In an 1865 essay for the AMA, Storer wrote that "upon [white women's] loins depends the future destiny of the nation." To help keep the white race dominant in the United States and to lend legitimacy to the AMA, Storer persuaded it to form the Committee on Criminal Abortion and to promote sterilization of what it deemed to be undesirable individuals. In 1859, the Committee Report was presented at the AMA meeting in Louisville, Kentucky. Accepted by the AMA, it included this passage: "If we have proved the existence of fetal life before quickening has taken place or can take place, and by all analogy and a close and conclusive process of induction, its commencement at the very beginning, at conception itself, we are compelled to believe unjustifiable abortion always a crime. And now words fail. Of the mother, by consent or by her own hand, imbrued with her infant's blood; of the equally guilty father, who counsels or allows the crime; of the wretches, who by their wholesale murders far out-Herod [the Great, and] Burke and Hare; of the public sentiment which palliates, pardons, and would even praise this, so common, violation of all law, human and divine, of all instinct, of all reason, all pity, all mercy, all love,—we leave those to speak who can." Prior to the 1820s, most American states and earlier colonies had governed abortion according to English common law, which largely did not recognize a state interest in pregnancy or abortion until quickening. It occurred sometimes as late as the 25th week of pregnancy, which was left solely to the pregnant woman to determine. The common law was largely employed to protect the interests of the woman, not the fetus.
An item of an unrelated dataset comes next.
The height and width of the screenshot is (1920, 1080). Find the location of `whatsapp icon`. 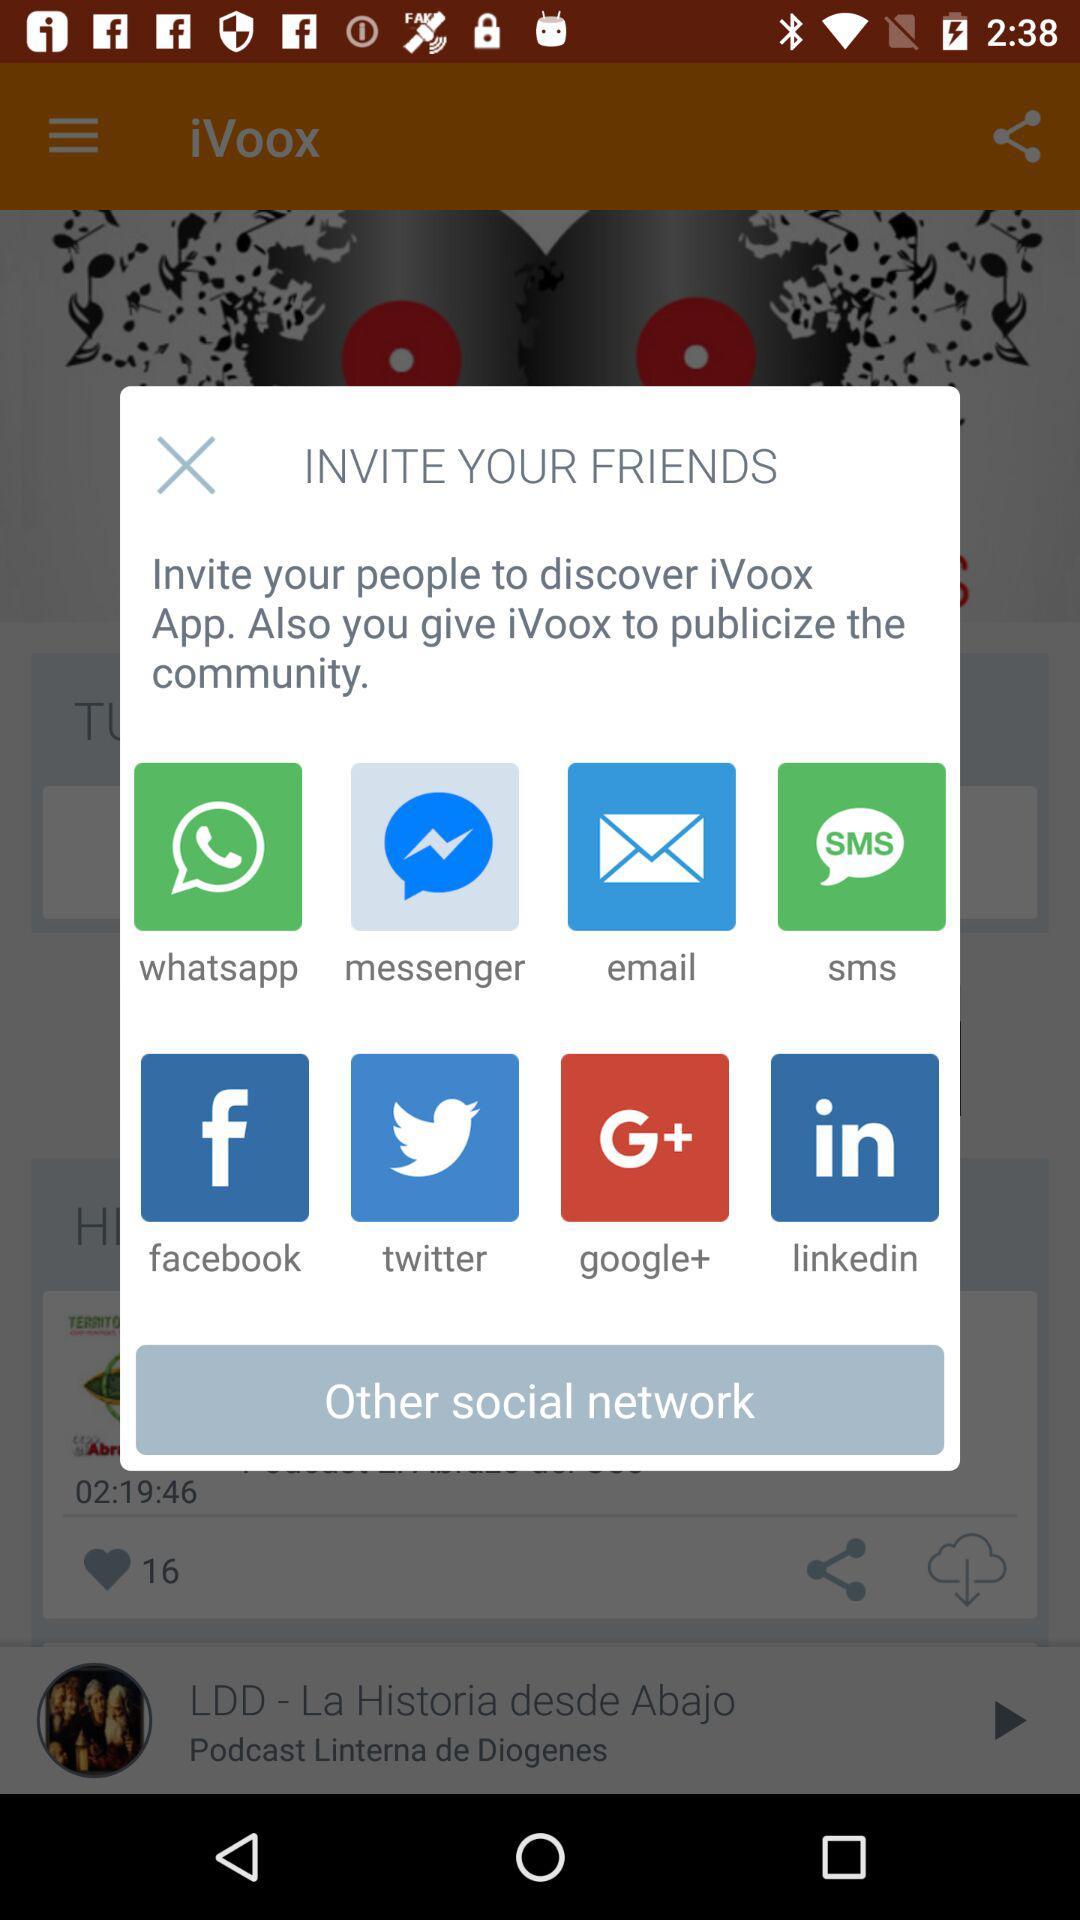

Storer believed that "abortions were endangering what he saw as the ideal America: a society of white Protestants in which women adhered strictly to their proper 'duties' -- marriage and childbearing." He feared that the birthrates of recent immigrants, who were predominantly Catholic, would overwhelm the hegemony of white Protestants in New England for which he in part blamed married Protestant women for not producing enough children. Storer emphasized the different abortion rates of Catholic and Protestant women, "hoping to utilize the typical anti-Catholic sentiment of his Protestant women readers and induce them thereby to bear their children to do their part to prevent the population from becoming increasingly Catholic. He equated marriage without a focus on fertility as "nothing less than legalized prostitution". Storer's campaign to codify criminal prohibition of abortion employed "a cascade of alarming statistics that he 'claimed' showed an epidemic of abortions and its impact on native-born fertility." His statistical methods have been described as being "with poor data" and "rife with erroneous assumptions". As a result of Storer's efforts, the AMA petitioned the legislatures of the states and territories to strengthen their laws against elective abortions. By 1880, most states and territories had enacted such legislation. Although abortion continued, some women were dissuaded by the new laws and persuaded by physicians.